A velocidade neste terceiro milênio é de uma intensidade tal que se diferencia de todas as eras anteriores e parece contradizer a natureza e as galáxias. Tudo é elaborado às pressas. Nos governos, nas instituições, nas empresas, nas famílias, nos relacionamentos amorosos, nas artes, na informática, na sociedade, enfim. As igrejas cristãs consideradas mercenárias estão com soluções bem práticas para captar mais rápido os recursos dos adeptos. Enquanto o universo se movimenta com um ritmo, que imaginamos harmonioso, cabendo a cada corpo celeste a ação determinada, nós, em nosso planeta, estamos num burburinho perturbador em constante desencontro com o reino da natureza e demonstramos que somos o animal predador por excelência ao inventarmos situações que produzem sangue e morte. Os animais irracionais só se defendem. O poder e o dinheiro mal direcionados — por exemplo, a fabricação e vendas de armas, o interesse desonesto por riquezas naturais, tráfico de drogas, etc. — impulsionam os acontecimentos sociais e políticos desastrosos no mundo. Haja vista a política do País nas ações de corrupção generalizada.

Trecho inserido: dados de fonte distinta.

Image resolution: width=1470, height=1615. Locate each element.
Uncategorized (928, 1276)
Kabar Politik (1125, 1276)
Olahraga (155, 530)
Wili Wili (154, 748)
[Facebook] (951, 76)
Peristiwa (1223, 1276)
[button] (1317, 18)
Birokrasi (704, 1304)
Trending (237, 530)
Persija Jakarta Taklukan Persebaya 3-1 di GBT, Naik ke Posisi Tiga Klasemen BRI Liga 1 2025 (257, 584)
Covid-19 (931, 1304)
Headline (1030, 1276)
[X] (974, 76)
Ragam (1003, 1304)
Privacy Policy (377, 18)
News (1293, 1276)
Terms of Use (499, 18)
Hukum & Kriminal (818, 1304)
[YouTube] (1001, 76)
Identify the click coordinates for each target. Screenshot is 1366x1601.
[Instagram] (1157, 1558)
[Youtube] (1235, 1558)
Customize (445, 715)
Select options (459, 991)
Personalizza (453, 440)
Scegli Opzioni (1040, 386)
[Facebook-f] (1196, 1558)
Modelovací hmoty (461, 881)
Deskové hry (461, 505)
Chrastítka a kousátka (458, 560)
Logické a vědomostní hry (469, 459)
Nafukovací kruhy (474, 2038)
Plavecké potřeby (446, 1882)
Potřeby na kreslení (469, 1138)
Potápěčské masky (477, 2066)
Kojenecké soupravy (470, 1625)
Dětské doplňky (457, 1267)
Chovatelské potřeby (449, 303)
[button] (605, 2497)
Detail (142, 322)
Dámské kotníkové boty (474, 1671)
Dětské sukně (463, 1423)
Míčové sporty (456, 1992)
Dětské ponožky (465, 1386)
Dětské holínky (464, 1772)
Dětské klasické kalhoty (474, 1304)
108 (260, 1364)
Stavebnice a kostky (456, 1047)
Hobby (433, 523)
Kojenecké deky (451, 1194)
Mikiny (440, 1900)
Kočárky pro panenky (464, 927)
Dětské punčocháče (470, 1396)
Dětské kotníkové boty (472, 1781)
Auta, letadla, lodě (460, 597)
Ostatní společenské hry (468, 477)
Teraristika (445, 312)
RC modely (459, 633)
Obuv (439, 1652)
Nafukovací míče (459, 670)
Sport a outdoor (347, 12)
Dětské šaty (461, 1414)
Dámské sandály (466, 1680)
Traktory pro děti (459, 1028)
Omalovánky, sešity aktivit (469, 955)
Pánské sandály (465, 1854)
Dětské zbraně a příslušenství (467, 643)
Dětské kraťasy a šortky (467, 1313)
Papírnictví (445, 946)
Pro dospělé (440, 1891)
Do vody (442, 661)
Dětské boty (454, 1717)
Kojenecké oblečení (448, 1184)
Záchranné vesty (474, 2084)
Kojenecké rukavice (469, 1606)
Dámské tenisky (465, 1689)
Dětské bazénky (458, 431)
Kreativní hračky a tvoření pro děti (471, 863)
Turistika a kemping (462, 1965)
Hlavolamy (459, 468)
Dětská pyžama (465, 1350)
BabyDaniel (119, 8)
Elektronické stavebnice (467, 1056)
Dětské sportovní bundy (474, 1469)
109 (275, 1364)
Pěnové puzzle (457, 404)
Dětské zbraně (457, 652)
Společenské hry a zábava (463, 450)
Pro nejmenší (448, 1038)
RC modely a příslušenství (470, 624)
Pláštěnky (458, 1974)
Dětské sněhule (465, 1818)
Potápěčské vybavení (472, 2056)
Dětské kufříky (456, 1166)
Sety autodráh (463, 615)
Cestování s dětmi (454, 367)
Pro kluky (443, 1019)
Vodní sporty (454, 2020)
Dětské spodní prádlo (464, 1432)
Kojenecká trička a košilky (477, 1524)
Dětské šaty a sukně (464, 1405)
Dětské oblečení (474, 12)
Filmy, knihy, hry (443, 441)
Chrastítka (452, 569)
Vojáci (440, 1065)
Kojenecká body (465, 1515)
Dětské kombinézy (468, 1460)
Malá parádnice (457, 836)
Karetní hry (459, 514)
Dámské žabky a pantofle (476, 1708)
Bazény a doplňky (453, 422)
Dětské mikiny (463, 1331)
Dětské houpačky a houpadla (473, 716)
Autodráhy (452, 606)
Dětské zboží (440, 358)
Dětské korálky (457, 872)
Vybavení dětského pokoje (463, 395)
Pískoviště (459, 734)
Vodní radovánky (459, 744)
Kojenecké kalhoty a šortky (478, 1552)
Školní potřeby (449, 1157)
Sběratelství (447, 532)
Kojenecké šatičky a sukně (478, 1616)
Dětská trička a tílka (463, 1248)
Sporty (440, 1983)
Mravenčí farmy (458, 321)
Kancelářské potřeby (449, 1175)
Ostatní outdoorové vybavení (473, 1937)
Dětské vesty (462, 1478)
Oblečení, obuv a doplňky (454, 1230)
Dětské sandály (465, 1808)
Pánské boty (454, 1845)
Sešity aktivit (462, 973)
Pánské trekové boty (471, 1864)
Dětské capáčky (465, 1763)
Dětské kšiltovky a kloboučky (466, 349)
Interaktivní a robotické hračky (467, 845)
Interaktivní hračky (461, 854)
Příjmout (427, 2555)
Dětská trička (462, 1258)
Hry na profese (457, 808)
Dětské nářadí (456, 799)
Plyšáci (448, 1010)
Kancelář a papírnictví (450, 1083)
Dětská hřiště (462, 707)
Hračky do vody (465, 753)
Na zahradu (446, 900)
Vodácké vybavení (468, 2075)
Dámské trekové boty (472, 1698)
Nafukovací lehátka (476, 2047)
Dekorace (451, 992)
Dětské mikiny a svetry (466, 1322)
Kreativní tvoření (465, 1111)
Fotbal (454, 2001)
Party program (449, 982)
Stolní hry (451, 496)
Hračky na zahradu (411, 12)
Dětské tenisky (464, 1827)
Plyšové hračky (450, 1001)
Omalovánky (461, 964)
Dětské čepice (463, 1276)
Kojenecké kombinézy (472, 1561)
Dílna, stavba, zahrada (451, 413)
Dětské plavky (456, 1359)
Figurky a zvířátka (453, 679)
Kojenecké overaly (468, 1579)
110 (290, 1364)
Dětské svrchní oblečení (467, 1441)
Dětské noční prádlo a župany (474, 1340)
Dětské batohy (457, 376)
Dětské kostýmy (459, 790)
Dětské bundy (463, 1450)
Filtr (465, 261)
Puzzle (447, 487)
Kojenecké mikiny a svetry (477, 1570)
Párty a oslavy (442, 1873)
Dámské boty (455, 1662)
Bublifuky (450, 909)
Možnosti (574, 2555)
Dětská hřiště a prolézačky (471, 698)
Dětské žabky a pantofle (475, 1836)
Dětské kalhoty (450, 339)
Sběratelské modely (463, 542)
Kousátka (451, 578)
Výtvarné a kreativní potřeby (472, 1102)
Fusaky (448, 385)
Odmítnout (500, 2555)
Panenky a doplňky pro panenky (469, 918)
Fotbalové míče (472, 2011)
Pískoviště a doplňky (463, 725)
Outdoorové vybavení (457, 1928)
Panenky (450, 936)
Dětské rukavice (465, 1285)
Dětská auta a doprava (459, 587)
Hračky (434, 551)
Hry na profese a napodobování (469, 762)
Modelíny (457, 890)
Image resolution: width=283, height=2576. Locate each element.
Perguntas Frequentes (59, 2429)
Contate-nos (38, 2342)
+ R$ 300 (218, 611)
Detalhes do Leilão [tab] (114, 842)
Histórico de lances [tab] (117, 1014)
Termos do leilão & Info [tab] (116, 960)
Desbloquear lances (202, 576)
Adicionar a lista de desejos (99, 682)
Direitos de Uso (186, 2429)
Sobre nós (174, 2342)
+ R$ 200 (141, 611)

Estamos vivendo um tempo de fazer inveja ao “Manifesto Futurista”, editado e publicado no “Le Figaro”, por Filippo Marinetti, em 1909, que tinha como fundamento a velocidade, o desenvolvimento tecnológico e as máquinas e enaltecia que “um automóvel rugidor, que parece correr sobre a metralha, é mais bonito que a Vitória de Samotrácia”. Ora, se Marinetti e os seguidores alcançassem o que está acontecendo hoje no planeta, com a pressa característica e opressora sobre a sociedade, talvez preferissem a suposta paz coletiva dos mosteiros. O manifesto compartilhou uma modernidade nascente, que surgiu com a fúria natural desses movimentos e influenciou parte dos artistas, principalmente europeus; inclusive, no Brasil, Oswald de Andrade e Anita Malfatti foram contagiados por Marinetti e se tornaram precursores do futurismo tupiniquim, um dos impulsionadores da “Semana de Arte Moderna”, em 1922. Face ao que existe agora no âmbito da tecnologia, a leitura do texto do poeta, escritor e jornalista italiano soa como uma voz revolucionária específica da época; porque é constatado que a violência das máquinas segue no sentido inverso da arte e da reflexão. Talvez estejamos tentando encontrar um caminho que possa amenizar esses destroços da atualidade e criar um universo mais aprazível para vivermos em sentido horário e harmônico.